**练习:** 能把下面所有的行排成一份编号列表，并去掉其中的空行吗？

**所给信息:**

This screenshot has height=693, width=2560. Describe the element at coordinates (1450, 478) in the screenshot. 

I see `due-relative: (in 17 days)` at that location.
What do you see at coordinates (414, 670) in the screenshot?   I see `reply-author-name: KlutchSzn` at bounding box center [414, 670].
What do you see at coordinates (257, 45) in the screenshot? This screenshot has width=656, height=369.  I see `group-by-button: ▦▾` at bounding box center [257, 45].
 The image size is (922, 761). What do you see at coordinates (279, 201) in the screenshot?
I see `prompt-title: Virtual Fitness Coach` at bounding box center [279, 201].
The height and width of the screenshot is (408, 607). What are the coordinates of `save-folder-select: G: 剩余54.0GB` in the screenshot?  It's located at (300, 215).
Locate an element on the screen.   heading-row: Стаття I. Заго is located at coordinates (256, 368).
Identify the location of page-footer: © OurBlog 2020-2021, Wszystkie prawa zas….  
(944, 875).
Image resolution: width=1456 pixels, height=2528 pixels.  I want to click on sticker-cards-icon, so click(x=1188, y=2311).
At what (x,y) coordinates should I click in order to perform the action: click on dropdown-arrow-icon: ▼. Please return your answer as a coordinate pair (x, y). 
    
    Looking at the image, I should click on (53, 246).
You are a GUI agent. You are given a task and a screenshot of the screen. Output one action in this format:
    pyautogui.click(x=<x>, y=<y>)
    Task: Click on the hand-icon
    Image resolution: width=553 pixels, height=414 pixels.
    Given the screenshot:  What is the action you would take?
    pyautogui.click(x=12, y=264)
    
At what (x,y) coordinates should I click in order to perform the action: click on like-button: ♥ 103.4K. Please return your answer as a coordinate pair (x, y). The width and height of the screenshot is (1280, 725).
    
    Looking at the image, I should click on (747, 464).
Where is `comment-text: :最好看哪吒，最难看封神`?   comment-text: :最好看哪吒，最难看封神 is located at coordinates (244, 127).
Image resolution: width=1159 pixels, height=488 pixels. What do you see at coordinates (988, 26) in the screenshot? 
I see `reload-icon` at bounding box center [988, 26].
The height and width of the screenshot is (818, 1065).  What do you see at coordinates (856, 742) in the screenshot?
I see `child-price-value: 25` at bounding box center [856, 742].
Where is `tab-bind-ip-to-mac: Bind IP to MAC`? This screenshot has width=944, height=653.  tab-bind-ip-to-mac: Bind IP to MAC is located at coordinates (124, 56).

**任务结果:**
1. This screenshot has height=693, width=2560. Describe the element at coordinates (1450, 478) in the screenshot. 
2. I see `due-relative: (in 17 days)` at that location.
3. What do you see at coordinates (414, 670) in the screenshot?   I see `reply-author-name: KlutchSzn` at bounding box center [414, 670].
4. What do you see at coordinates (257, 45) in the screenshot? This screenshot has width=656, height=369.  I see `group-by-button: ▦▾` at bounding box center [257, 45].
5.  The image size is (922, 761). What do you see at coordinates (279, 201) in the screenshot?
6. I see `prompt-title: Virtual Fitness Coach` at bounding box center [279, 201].
7. The height and width of the screenshot is (408, 607). What are the coordinates of `save-folder-select: G: 剩余54.0GB` in the screenshot?  It's located at (300, 215).
8. Locate an element on the screen.   heading-row: Стаття I. Заго is located at coordinates (256, 368).
9. Identify the location of page-footer: © OurBlog 2020-2021, Wszystkie prawa zas….  
10. (944, 875).
11. Image resolution: width=1456 pixels, height=2528 pixels.  I want to click on sticker-cards-icon, so click(x=1188, y=2311).
12. At what (x,y) coordinates should I click in order to perform the action: click on dropdown-arrow-icon: ▼. Please return your answer as a coordinate pair (x, y). 
13.     Looking at the image, I should click on (53, 246).
14. You are a GUI agent. You are given a task and a screenshot of the screen. Output one action in this format:
15.     pyautogui.click(x=<x>, y=<y>)
16.     Task: Click on the hand-icon
17.     Image resolution: width=553 pixels, height=414 pixels.
18.     Given the screenshot:  What is the action you would take?
19.     pyautogui.click(x=12, y=264)
20. At what (x,y) coordinates should I click in order to perform the action: click on like-button: ♥ 103.4K. Please return your answer as a coordinate pair (x, y). The width and height of the screenshot is (1280, 725).
21.     Looking at the image, I should click on (747, 464).
22. Where is `comment-text: :最好看哪吒，最难看封神`?   comment-text: :最好看哪吒，最难看封神 is located at coordinates (244, 127).
23. Image resolution: width=1159 pixels, height=488 pixels. What do you see at coordinates (988, 26) in the screenshot? 
24. I see `reload-icon` at bounding box center [988, 26].
25. The height and width of the screenshot is (818, 1065).  What do you see at coordinates (856, 742) in the screenshot?
26. I see `child-price-value: 25` at bounding box center [856, 742].
27. Where is `tab-bind-ip-to-mac: Bind IP to MAC`? This screenshot has width=944, height=653.  tab-bind-ip-to-mac: Bind IP to MAC is located at coordinates (124, 56).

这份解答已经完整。